As reported by the Washington Post, the Trump administration’s draft five-year offshore oil and natural gas leasing plan would reopen California’s coastal waters to oil and natural gas drilling for the first time in four decades, proposing up to six lease sales between 2027 and 2030. The federal government has not held lease sales on the Pacific Coast since the 1980s. California Governor Gavin Newsom declared it “dead on arrival.” According to the American Petroleum Institute and nine other energy groups in a letter, “Undiscovered resources could be readily produced given the array of existing infrastructure in the area, particularly in southern California.” However, oil producers would be faced with California’s stringent environmental rules if they were to undertake such drilling.

According to the Los Angeles Times, California still has roughly two dozen active oil platforms in state and federal waters, some of them easily spotted from beaches in Southern California. But the industry has been largely frozen in place for decades: no new federal offshore leases have been issued since 1984, a legacy of political resistance that hardened after the 1969 Santa Barbara oil spill. Even so, significant untapped reserves remain. The U.S. Bureau of Ocean Energy Management’s (BOEM) latest assessment of the Outer Continental Shelf estimates about 9.8 billion barrels of technically recoverable oil off California, most of it concentrated offshore Southern California. Details of the administration’s emerging offshore strategy are not yet public, but BOEM maps highlight four potential areas along the West Coast — three off California and one spanning the waters of Oregon and Washington.

Via the Washington Post, in Alaska, the administration is weighing more than 20 offshore lease sales through 2031, covering virtually every coastal region — including the High Arctic, more than 200 miles out in the Arctic Ocean. The plan also contemplates opening parts of the eastern Gulf of Mexico to new drilling, a politically sensitive move in an area long off-limits because Florida officials fear offshore activity could threaten the state’s tourism economy. Lease sales there are under consideration for 2029 and 2030. An earlier draft of the plan floated potential leasing along the East Coast, but those prospects remain blocked unless President Trump reverses a drilling moratorium he imposed during his first term that runs through 2032.

According to the Washington Post, the five-year offshore oil plan is in addition to the offshore oil lease auctions approved in President Trump’s 2025 budget legislation, including 30 lease auctions in the Gulf of America (Mexico) over the next 15 years, where there is an estimated 29.6 billion barrels of technically recoverable oil, and six off the Alaska coast in the next decade. The draft proposal will likely take at least a year for final approval, and new production would take several more years beyond that. Recently, the administration announced plans to open the 1.5-million-acre coastal plain of Alaska’s Arctic National Wildlife Refuge to oil and gas leasing. It is also planning an oil and gas lease sale in the National Petroleum Reserve in Alaska, calling for nominations for areas to auction, the first step in the leasing process.

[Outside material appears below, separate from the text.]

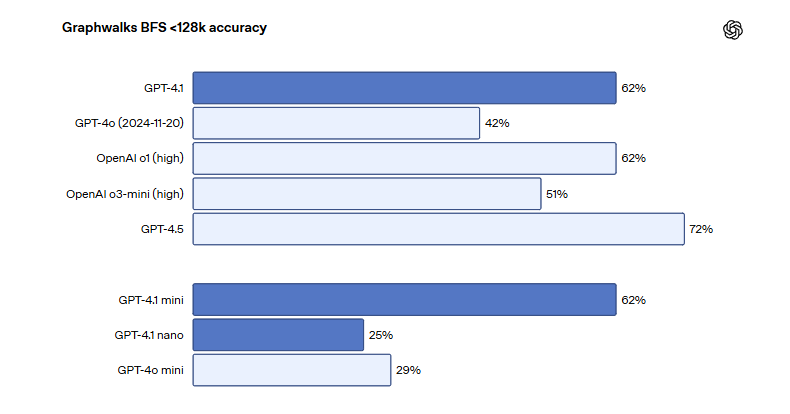Click the GPT-4.5 bar
Viewport: 790px width, 414px height.
coord(439,229)
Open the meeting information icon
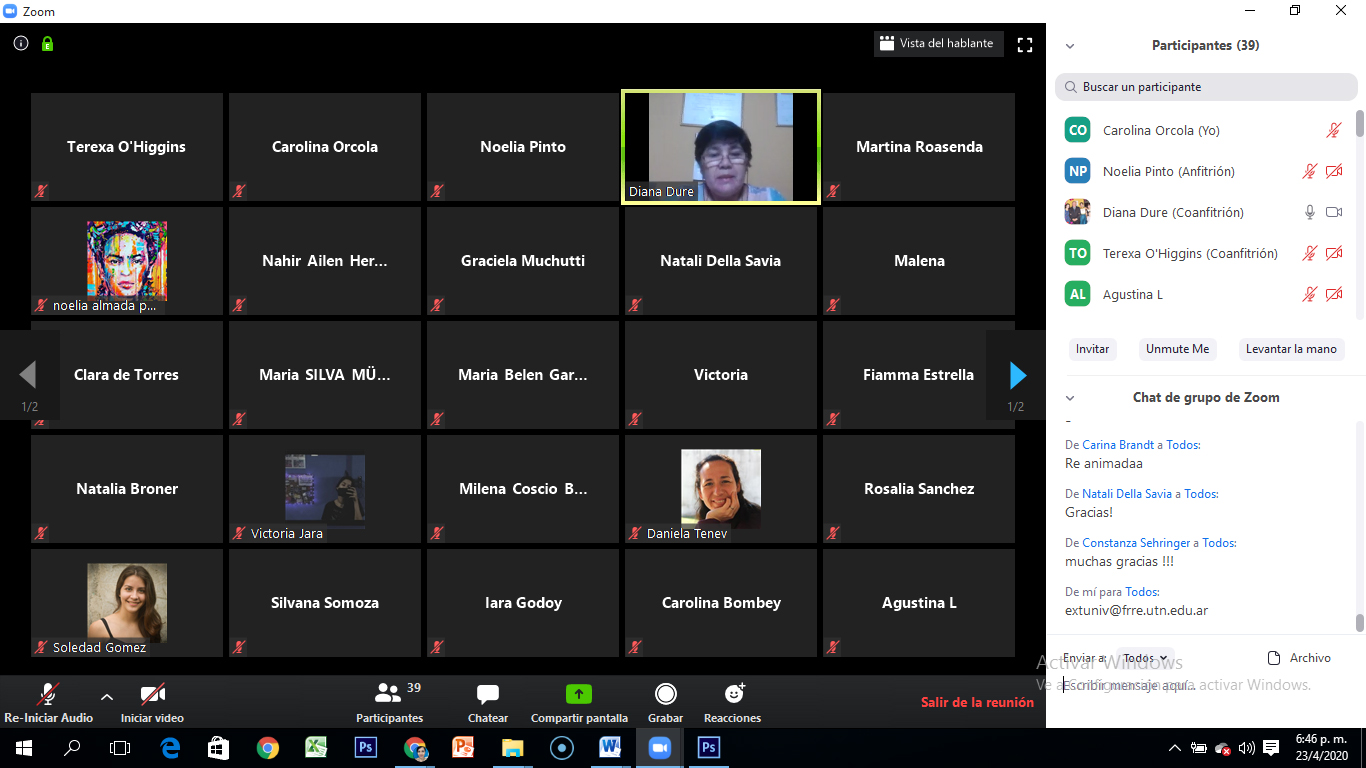The image size is (1366, 768). 21,44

Whether actual drilling takes place is dependent on the price of oil and the profitability of the expansion. Oil at $60 a barrel due to a global supply surplus and slowing oil demand from more fuel-efficient vehicles does not support much new development. The Gulf Coast, however, has a cost advantage in that companies have been drilling there for years, have the necessary infrastructure, and communities are supportive of the industry and its growth.

California’s Wall of Opposition

The Los Angeles Times reports that offshore oil platforms can require pipelines and other infrastructure to get the oil onshore, and California is not likely to cooperate with that work. It has built up a “blue wall” of opposition to offshore drilling through local resolutions and legislative efforts. A number of state laws — such as the California Coastal Sanctuary law, the California Coastal Act, the California Environmental Quality Act, and a 2025 Assembly bill — would prevent oil companies from using existing oil and gas infrastructure in state waters to export or bring new production from federal offshore leases. State waters are the first three miles offshore.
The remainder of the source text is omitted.